[Start of Information given]
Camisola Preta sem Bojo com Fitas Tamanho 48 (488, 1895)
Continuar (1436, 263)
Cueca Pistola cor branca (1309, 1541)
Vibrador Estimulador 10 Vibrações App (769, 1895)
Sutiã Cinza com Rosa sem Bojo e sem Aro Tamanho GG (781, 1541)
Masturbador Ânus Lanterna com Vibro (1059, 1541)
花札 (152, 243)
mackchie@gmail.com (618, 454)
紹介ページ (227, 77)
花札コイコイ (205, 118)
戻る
[End of Information given]
[Start of Information given]
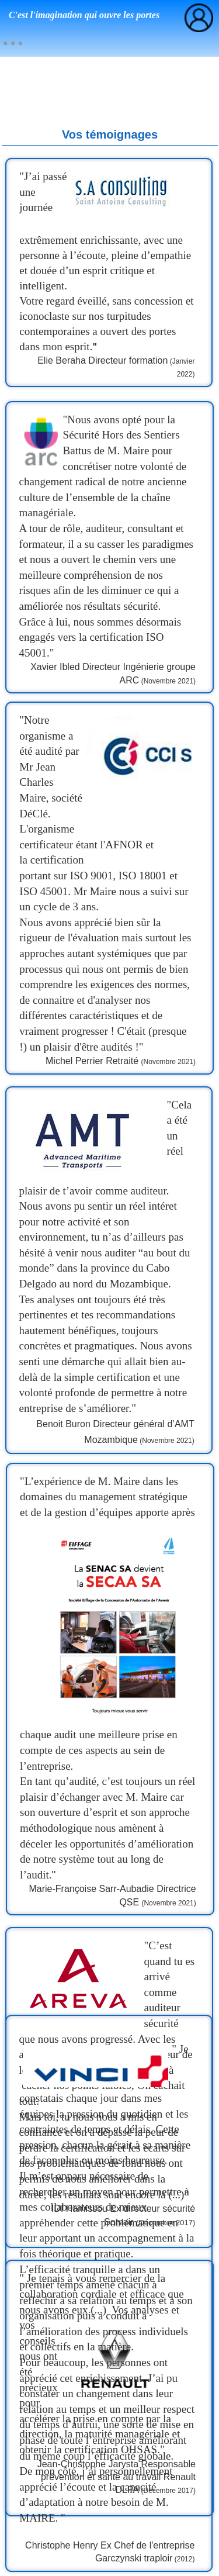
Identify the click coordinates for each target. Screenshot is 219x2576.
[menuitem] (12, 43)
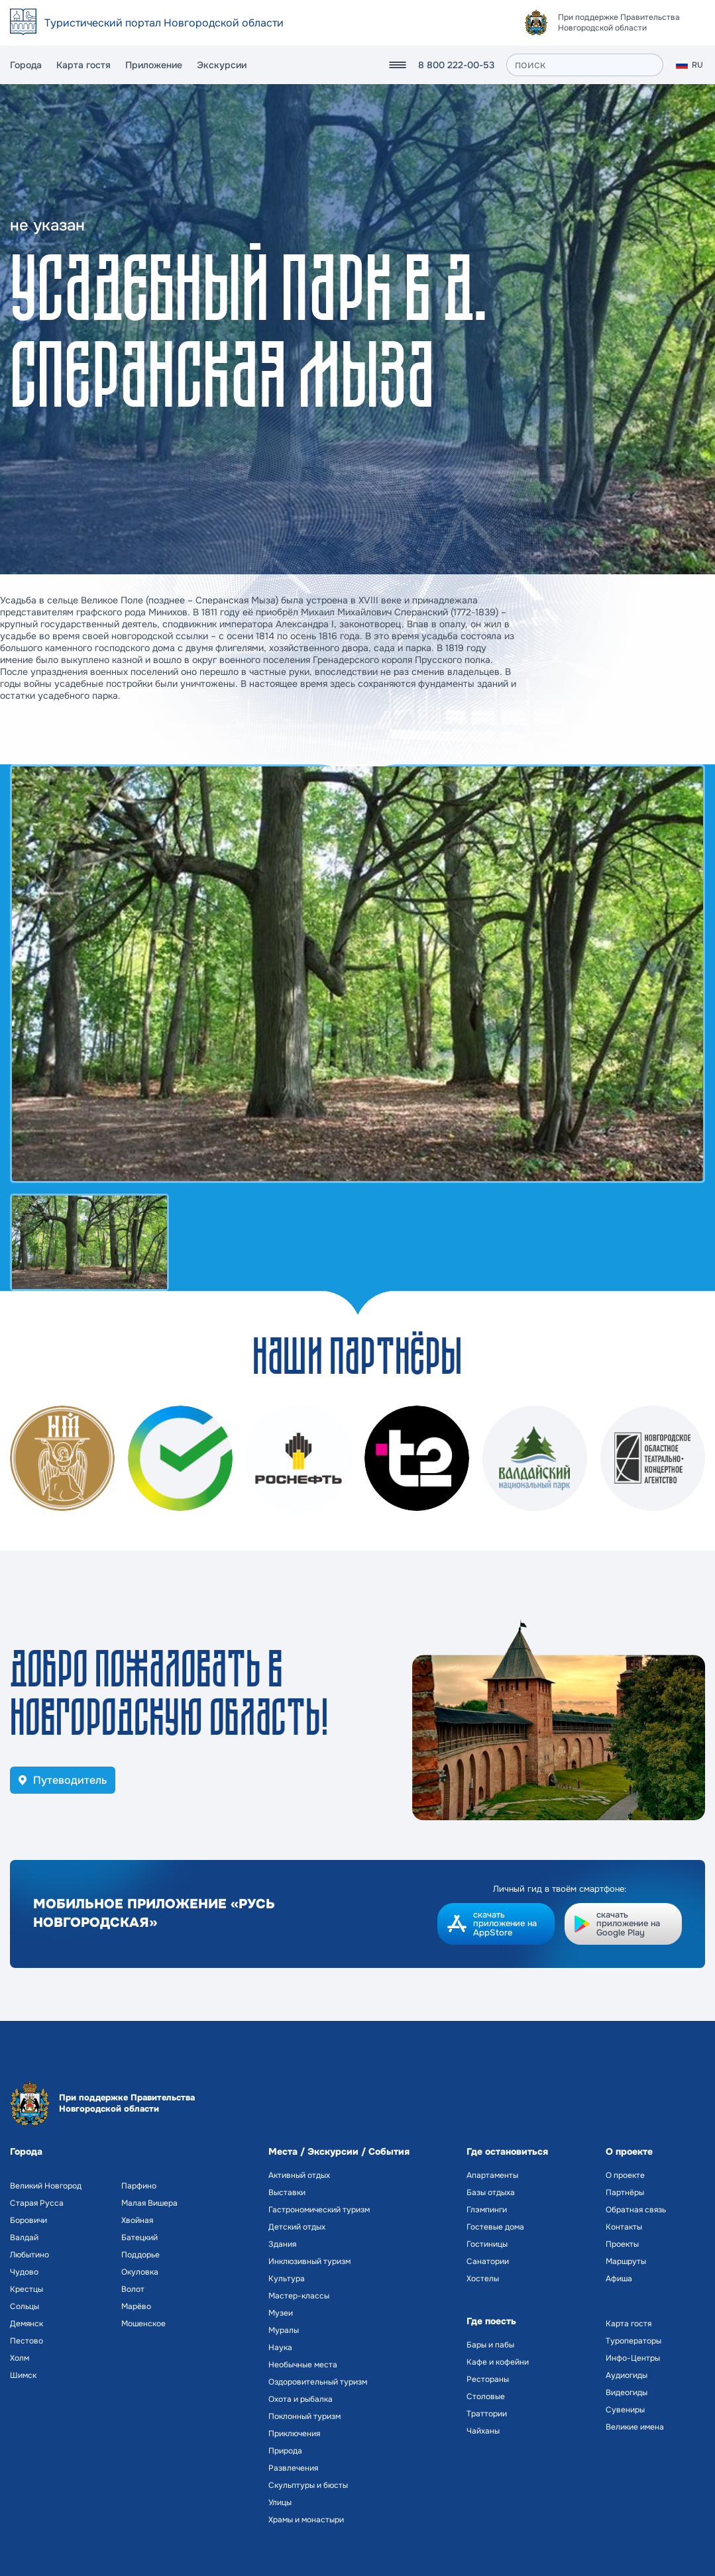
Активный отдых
[End of Information given]
[Start of Information given]
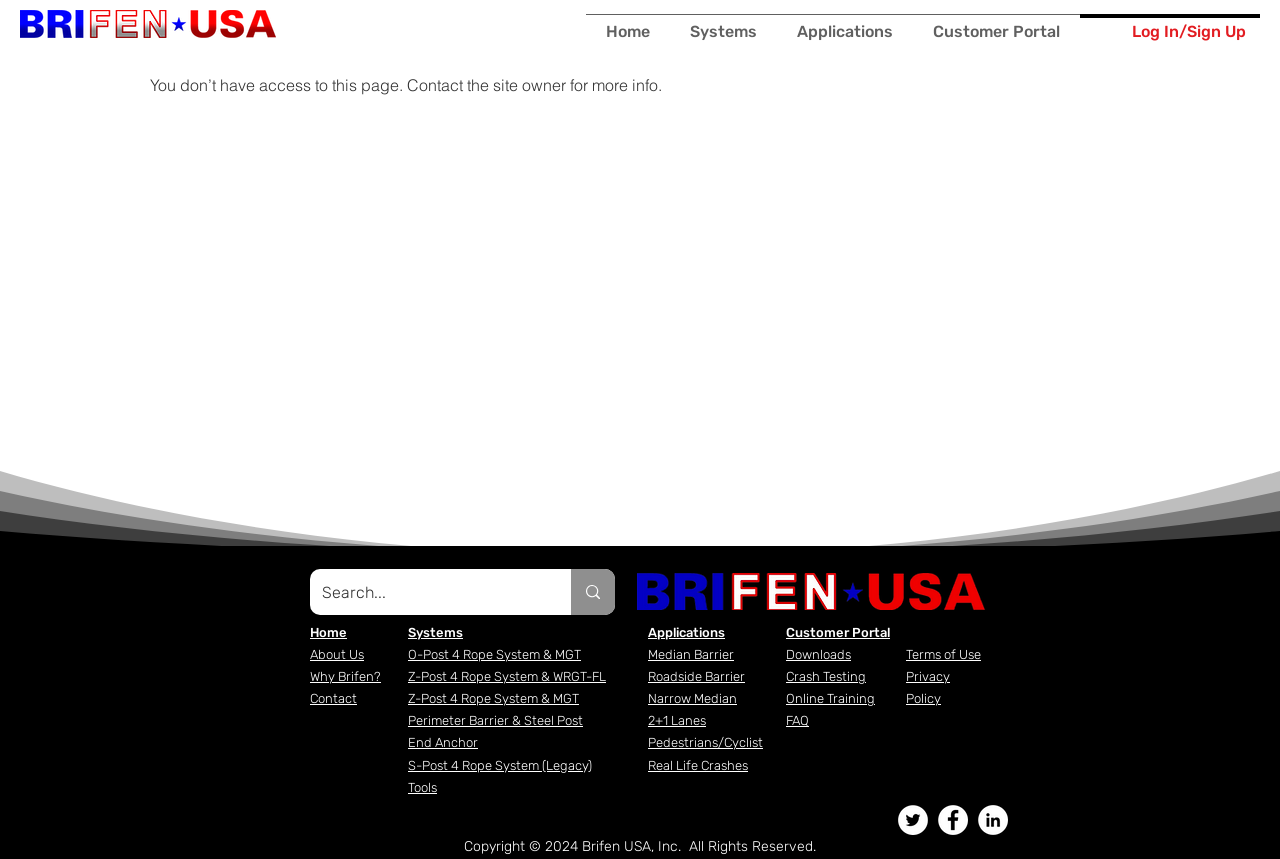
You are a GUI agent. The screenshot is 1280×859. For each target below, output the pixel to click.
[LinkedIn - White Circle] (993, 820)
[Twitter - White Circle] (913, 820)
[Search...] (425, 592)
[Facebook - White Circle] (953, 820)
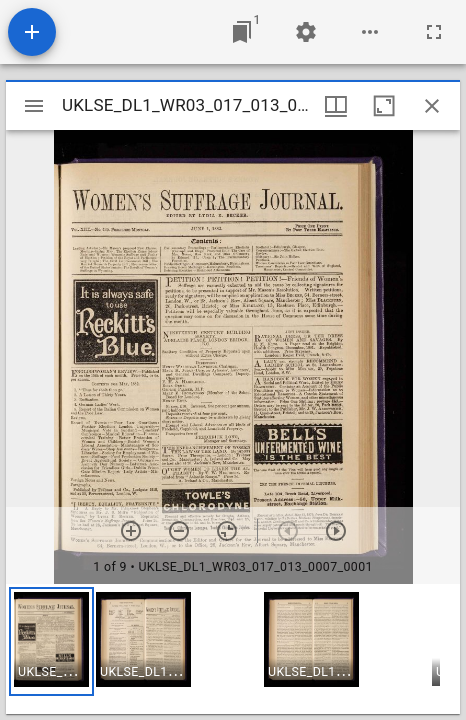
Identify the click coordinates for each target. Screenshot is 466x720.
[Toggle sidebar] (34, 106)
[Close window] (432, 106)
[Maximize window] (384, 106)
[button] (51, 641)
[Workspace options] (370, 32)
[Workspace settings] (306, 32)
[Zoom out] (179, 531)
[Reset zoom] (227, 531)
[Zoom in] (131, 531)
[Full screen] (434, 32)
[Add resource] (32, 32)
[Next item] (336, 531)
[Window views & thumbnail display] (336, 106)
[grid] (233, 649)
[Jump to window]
[End of Information given]
▸ Problem to solve: Identify each line in the entries above that contains the string "coordinates", and copy those lines in full. Uppercase and lowercase letters count as different.

▸ Response to the task:
Identify the click coordinates for each target. Screenshot is 219x2576.
Identify the click coordinates for each target. Screenshot is 466x720.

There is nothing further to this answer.